The hypocentre occurred 7 km below the earth's surface in the Yandanooka/Cape Riche Lineamen region located east of Meckering. The fault trended on a 32 km north-south arc. Through strike-slip the eastern side of the arc shoved 2 m westward, 1.5 m upwards and 0.9 m in a southerly direction which left a distinct trench in its path. This intraplate earthquake is thought to be caused through east–west compressional force within the southwest seismic zone.

===Lake Tobin 1970===
24 March 1970, magnitude 6.7 near Lake Tobin in the Canning Basin, was the first in a location which had many more earthquakes over the following years. In all, there were three earthquakes of magnitude 6.0 or more (24 March 1970, M 6.7, 16 July 1971, M6.4 and 3/10/75, M 6.2), and 25 earthquakes of magnitude 5.0 or more, the last of which occurred on 13 February 1982.

===Calingiri 1970 & 1971===
An earthquake struck the Wheatbelt town of Calingiri on 10 March 1970
with a magnitude of 5.9. No buildings were damaged despite the epicentre being 3 km from the town and the surface being uplifted as much as 30 cm.

===Cadoux 1979===
On 2 June 1979 the second-most damaging earthquake in Western Australia's recorded history hit with a magnitude of 6.1. The epicentre was close to the town of Cadoux in the Wheatbelt region about 165 km north east of Perth, Western Australia. One person was injured and 25 buildings were damaged along with roads, railways and power-lines over an area of 4 ha. The total amount of damage was around A$3.8 million.

===Collier Bay 1997===
This earthquake, 10 August 1997, magnitude 6.3 just off the WA north coast in Collier Bay, was the largest Australian earthquake since the magnitude 6.7 earthquake near Tennant Creek, in the Northern Territory, in January 1988.

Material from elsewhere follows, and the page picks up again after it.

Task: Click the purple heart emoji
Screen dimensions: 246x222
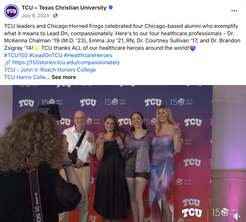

===Burakin swarm 2000–01===
Located near Cadoux (but not on the same physical feature) the Burakin event was named the most significant seismic activity in 40 years.

===South of Albany 2001===
This very large earthquake on 12 December 2001, magnitude 7.1 occurred about 1000 km southeast of Albany. It was felt in Albany. It was an intraplate earthquake, as it occurred about 1000 km north of the (constructive) boundary between the Indo-Australian and Antarctic plates.

===Kalgoorlie 2010===
On 20 April 2010, a magnitude 5.0 earthquake occurred close to Kalgoorlie. The quake caused damage to a number of hotels along Burt street in Boulder and an underpass also on Burt street collapsed. Work in the Superpit and many other mines around Kalgoorlie was also stopped.

===Lake Muir 2018===
On 16 September 2018 a magnitude 5.7 earthquake occurred with its epicentre close to Lake Muir in the South West region. On 13 October another earthquake with a magnitude of 4.7 was recorded followed by a magnitude 5.4 earthquake on 9 November.

===West of Broome 2019===
A magnitude 6.6 earthquake struck just over 200 km west-southwest of Broome during the afternoon of the 14 July 2019 at a depth of 10 km. While it is tied for largest earthquake in Australian waters and was felt widely across northern Western Australia the isolation of the quake meant only superficial damage was reported in Broome

===Marble Bar 2021===
On 13 November 2021 a magnitude 5.4 earthquake stuck east of Marble Bar in the evening. The earthquake was 7.3 km deep and was widely felt across the Eastern Pilbara including in Newman, Port Hedland and various mining projects in the area.

===Arthur River swarm 2022===
The region between Darkan and Wagin, centred on the hamlet of Arthur River reported over 40 earthquakes since the first event on 5 January 2022, with the strongest a magnitude 4.7 on 25 January. It was reported as far away as Busselton and Albany with minor damage reported in Wagin.

===Gnowangerup 2023===
A magnitude 5.2 earthquake struck close to the town of Gnowangerup on 5 August 2023 during the morning. One building was destroyed with another severely damaged. The earthquake could be felt from as far away as Perth.

===Wyalkatchem 2025===
Just after 2:00 am on the 30 July 2025 a shallow magnitude 4.8 earthquake struck 30 km southeast of Wyalkatchem. The quake caused minimal damage but was felt by residents in a wide area between Perth and Kalgoorlie.